[GIVEN TASK]:
Format the data from the line containing "Where should I click to: Click" through the line containing "Action: pos(122,22)" as a numbered list, omitting any blank lines.
[BEGIN INFORMATION GIVEN]
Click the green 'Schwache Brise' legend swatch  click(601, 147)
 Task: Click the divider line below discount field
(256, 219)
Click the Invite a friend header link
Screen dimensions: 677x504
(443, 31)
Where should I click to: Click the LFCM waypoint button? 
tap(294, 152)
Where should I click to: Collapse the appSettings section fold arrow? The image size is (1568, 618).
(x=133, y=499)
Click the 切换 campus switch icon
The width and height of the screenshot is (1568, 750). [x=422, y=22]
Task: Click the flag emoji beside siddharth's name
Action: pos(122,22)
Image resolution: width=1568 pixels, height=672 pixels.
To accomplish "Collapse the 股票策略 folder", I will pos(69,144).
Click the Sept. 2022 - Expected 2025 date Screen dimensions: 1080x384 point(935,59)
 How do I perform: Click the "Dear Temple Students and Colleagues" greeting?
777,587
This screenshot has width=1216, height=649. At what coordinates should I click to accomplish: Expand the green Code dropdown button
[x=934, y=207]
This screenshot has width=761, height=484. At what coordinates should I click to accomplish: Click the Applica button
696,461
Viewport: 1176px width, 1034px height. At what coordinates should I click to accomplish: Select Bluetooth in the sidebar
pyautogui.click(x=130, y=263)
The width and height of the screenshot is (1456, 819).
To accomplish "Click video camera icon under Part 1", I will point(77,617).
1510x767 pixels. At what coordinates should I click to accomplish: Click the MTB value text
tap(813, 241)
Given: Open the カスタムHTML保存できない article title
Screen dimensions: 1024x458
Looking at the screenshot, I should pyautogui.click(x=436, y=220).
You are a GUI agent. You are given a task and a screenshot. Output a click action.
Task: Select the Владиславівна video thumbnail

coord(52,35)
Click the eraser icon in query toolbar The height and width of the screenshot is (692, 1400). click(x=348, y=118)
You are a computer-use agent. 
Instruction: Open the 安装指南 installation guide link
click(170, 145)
[END INFORMATION GIVEN]
[WRITTEN RESPONSE]:
1. Where should I click to: Click the LFCM waypoint button? 
2. tap(294, 152)
3. Where should I click to: Collapse the appSettings section fold arrow? The image size is (1568, 618).
4. (x=133, y=499)
5. Click the 切换 campus switch icon
6. The width and height of the screenshot is (1568, 750). [x=422, y=22]
7. Task: Click the flag emoji beside siddharth's name
8. Action: pos(122,22)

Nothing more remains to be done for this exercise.